Ashish Ranawade, Chief Investment Officer, Union KBC Asset Management talks about the current state of the economy and shares the secret behind the recent success of Union KBC Trigger Fund.
The Sensex has crossed 27k level while CNX Nifty 50 crossed 8k. Is the current euphoria in the market justified? Can the market sustain these levels? What are the key risks in the market currently?
This is a secular bull run. Though the market looks a bit expensive, the valuations are still trailing. Both global and domestic investors have high expectations from the new government.
Corporate earnings are improving and the risk taking ability of foreign investors is also increasing. And we all know that adequate liquidity and strong fundamentals drive the market. I believe that the market will reach a new level in the next few years.
The only major risk is poor monsoon. Deficient monsoon can affect agricultural sector. It could deter growth to some extent. Also, geopolitical risk could be a dampener. However, the plus point is that the new government is strong enough to address these risks.
Since both equity and debt market are driven by FIIs inflows what would be the impact if FIIs pull back their investments?
Firstly, we have to look at why FIIs would pull back money. According to me, there are only two circumstances – poor performance of India compared to other developing economies and risk aversion. Since the economy has bottomed out and the macro-economic data suggests strong recovery, both these events are unlikely to happen.
Also, if FIls pull back their investment, only liquidity will dry up. The fundamentals will remain strong and eventually it will bring back liquidity in the market. There are more positive triggers in the market than negatives.
Considering the strong sentiment in the market what will happen in case of minor correction or downfall? What strategies have you put in place to overcome such risks?
I would say any minor correction gives an opportunity to fund managers as well as investors to increase their exposure or make an entry in the market.
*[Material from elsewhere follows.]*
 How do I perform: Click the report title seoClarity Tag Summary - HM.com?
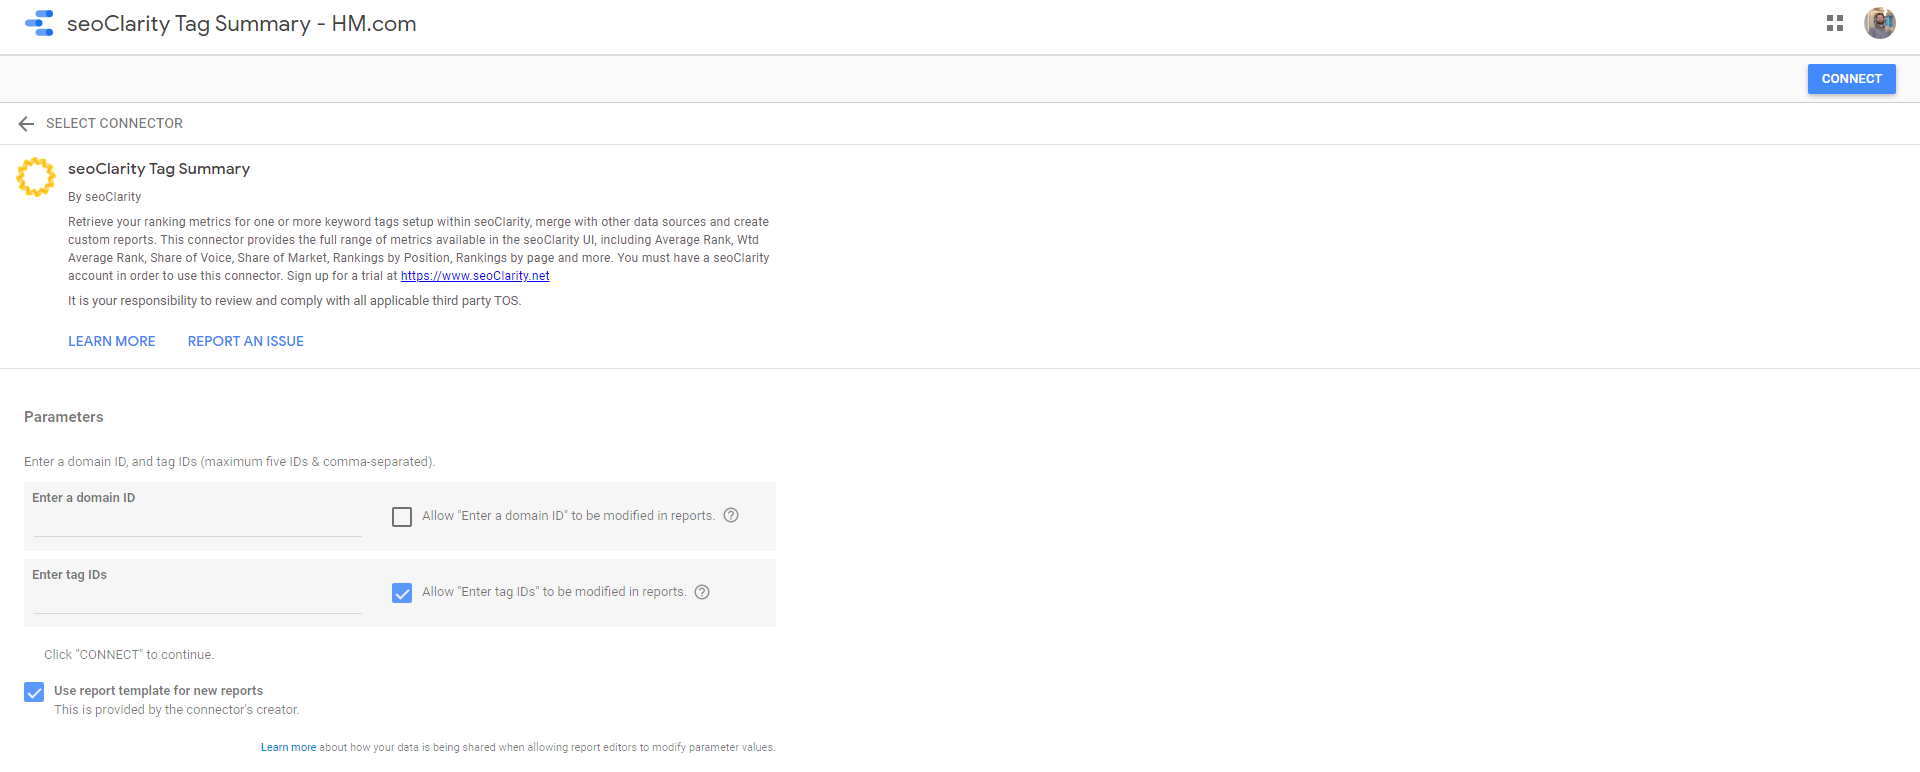point(241,24)
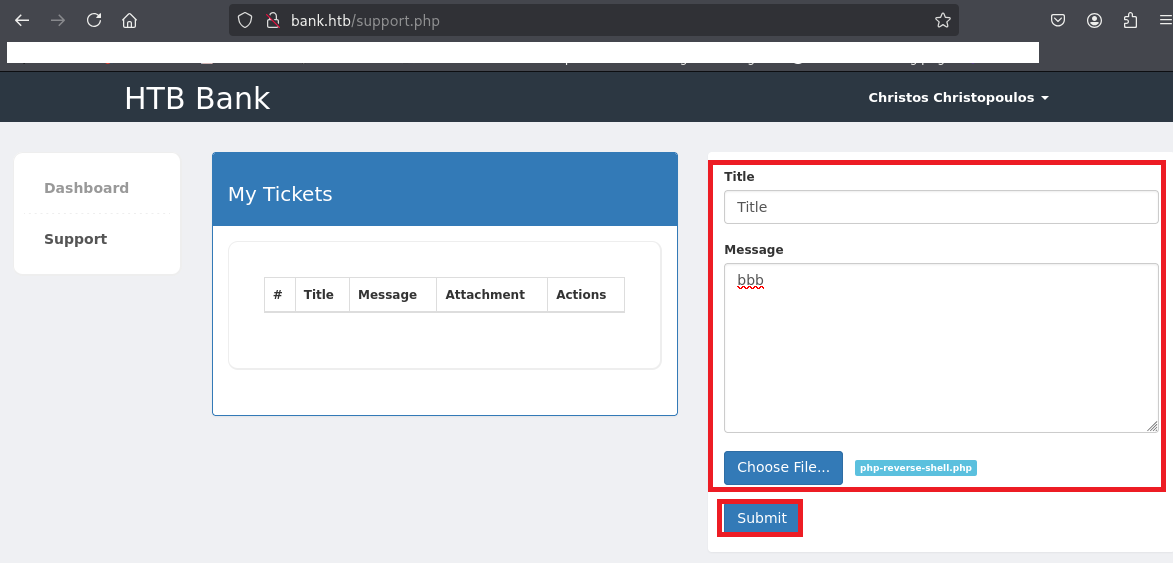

Investors can rebalance their portfolio in such a situation by increasing allocation to equity funds.
Have your shuffled your portfolios after the formation of new government? Which sectors do you think will play out well in the next three years? Which sectors are you avoiding currently?
Yes, we have significantly reshuffled our portfolio. Post-election we have gone overweight on capital goods and infrastructure sector. Also, we have increased our exposure to mid and small cap stocks. We believe that mid and small cap stocks are still undervalued and are available at a bargain price. Besides, we have reasonable exposure to financials, pharmaceuticals and IT.
On the other hand, we have cut down exposure to automobile, cement and oil & gas marketing companies because the valuations of these companies are fairly high at the moment.
Fund managers are taking a bigger bet on infrastructure sector. What is your view on this sector?
Government has clearly articulated its willingness to improve infrastructure in India. Clearly, if India wants to grow there should be better infrastructure facilities. Hence, we are very bullish on this sector.
The Supreme Court has recently termed all coal mines allotted between 1993 and 2010 as illegal. Though the final verdict is yet to come what would be the impact on the market? Which sectors might get affected?
Clearly, the companies who have captive coal mines will be affected. Power, steel and aluminum producing companies will get hurt badly. Though the verdict can impact other sectors as any negative outcome may cause a hike in coal price, I believe it will not have implications for the broader market.
Has your fund invested in power, coal and mining stocks? If yes, to what extent and what would be the impact on the performance in case of negative outcome?
It would be unfair to say that our portfolio will not be affected but we are relatively less exposed to such stocks.
What is your reading about the current state of the Indian economy? What global cues are you looking out for?
Clearly, the economy has bottomed out. Currently, our economy is in a consolidation phase. The actual growth will pick up in the next two years. There are too many positive triggers. We are optimistic that the FY 15 will be the year of consolidation. And, FY16 and FY17 would be much stronger.
On global front, one should look at two global events – US interest rate and fiscal consolidation in Eurozone. These events can dry up liquidity as risk taking ability may reduce. However, from there onwards, the fundamentals will drive the economy. And we are confident that currently India is in a position to sail through these events easily.
By achieving its predetermined target of 30% Union KBC’s Trigger Fund has returned money to investors within 8 months. What helped this fund? What strategy did you follow for asset allocation? How much role did the bull run play in achieving this target?
We have outperformed the benchmark by 5%. While, the respective benchmark of the Trigger Fund has delivered 25% in eight months the fund has delivered 30% return. We picked quality stocks from BSE 200 universe by following a blend of top down and bottom up approach. The fund had a large exposure to cyclical, private banks and pharmaceuticals.
The bull run has certainly helped us in achieving this target. Also, timing has played a major role.
How important is remaining true to scheme’s label for a fund manager? What if the market gives a good opportunity which is beyond the mandate of the scheme? Do you think fund managers should deviate from scheme’s mandate to achieve better performance?
In the fund management business, we collect money by disclosing key facts like scheme’s objective and how it is going to work. It’s certainly not fair to deviate from what you have promised to investors. We have a big responsibility of managing people’s hard earned money. Hence, remaining true to scheme’s label is the key to fund management.